使用 HisTrap 柱进行柱上复性时, His 标签与金属离子的紧密结合并不会受到变性剂 ( 尿素或盐酸胍 ) 浓度的显著影响,因此在降低变性剂浓度复性的过程中, His 标签蛋白将保持结合。这种结合在除去变性剂时有利于防止聚集体的形成。柱上复性的另一个优点是 :只要在层析介质的结合能力范围内,样品体积没有明显的限制。一般步骤为 :平衡 ( 含有变性剂的平衡缓冲液 )- 上样 - 复性 ( 尿素梯度 )- 洗脱 ( 咪唑梯度 ),具体案例请参考挑战蛋白纯化手册 Purifying Challenging Proteins: Principles and Methods。
如果镍柱的载量下降或者挂柱效率降低,可能是由于逐渐积累的沉淀、变性或非特异结合的蛋白占据了有效的结合位点,而通过洗脱液无法彻底清洗所致。建议可以采用不同的清洗方法来提高载量。
(1) 由于 NaOH 清洁效果最佳,一般建议按照说明书中的操作方法先脱镍再进行清洁。首先用 5- 10 倍柱体积的脱镍缓冲液 ( 20 mM 磷酸钠, 0.5 M NaCl,50 mM EDTA, pH 7.4 ) 洗涤,进行脱镍操作,然后用 5- 10 倍柱体积的平衡缓冲液冲洗,最后用 5- 10 倍柱体积的双蒸水冲洗 ;随后进行清洗操作:
- 去除离子型杂蛋白,可以用 5 倍柱体积的 1.5 M NaCl 溶液,然后 10 倍柱体积的双蒸水冲洗。
- 去除沉淀或变性蛋白,可以用 1 M 氢氧化钠溶液,接触 1- 2小时,然后用 10 倍柱体积的平衡缓冲液和 10 倍柱体积的双蒸水进行冲洗。
- 去除疏水蛋白或者脂蛋白,可以用 5- 10 倍柱体积的 30% 异丙醇溶液清洗,然后 10 倍柱体积的双蒸水洗涤。
最后进行再生镍操作,用 0.1 M 硫酸镍上柱 ( 至少 0.5 倍柱体积 ),随后 5 倍柱体积的双蒸水和平衡缓冲液进行洗涤,如需保存,保存在 20% 乙醇溶液即可。一般经过 5 – 7 次纯化之后可以进行脱镍、清洁和再生镍的操作。普通 Ni 柱(例如 Ni Sepharose FF 或 HP)不建议在不脱镍的情况下进行 NaOH 清洗,避免游离镍离子产生氢氧化物沉淀。
(2) 如果只需要温和清洁,可以不脱镍:
- 去除沉淀或变性物质,可以尝试用 2 倍柱体积的 6M 盐酸胍或8M 尿素洗涤,然后用 5 倍柱体积的缓冲液洗涤。

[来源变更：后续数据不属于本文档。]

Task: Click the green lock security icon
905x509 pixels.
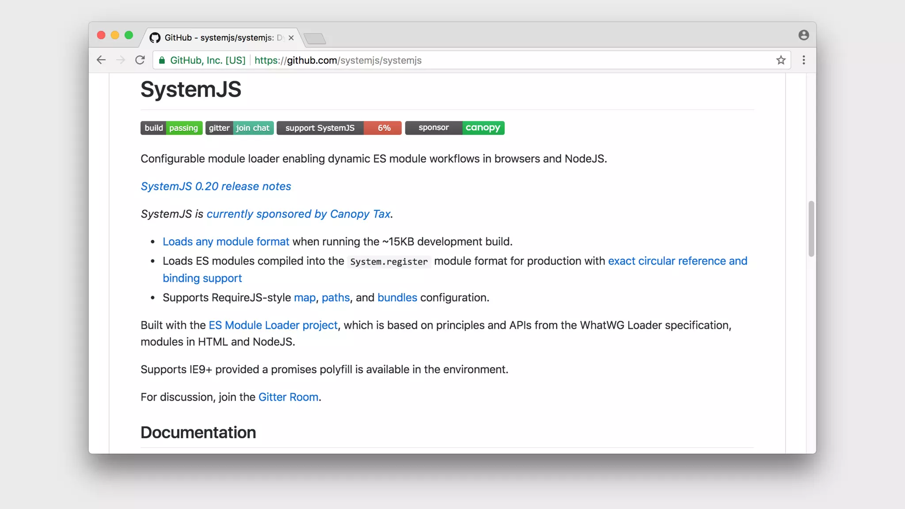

- 去除疏水结合的物质,可以尝试 2 倍柱体积 1% Triton X-100 洗涤,然后用 5 倍柱体积的缓冲液洗涤。
柱子中存在的很少量游离的 Ni2+,会在高 pH 条件下,形成Ni(OH)2 沉淀。使用水或缓冲液冲洗后,可以视情况补充镍并继续使用。为了避免金属盐的沉淀,应尽量避免这种操作。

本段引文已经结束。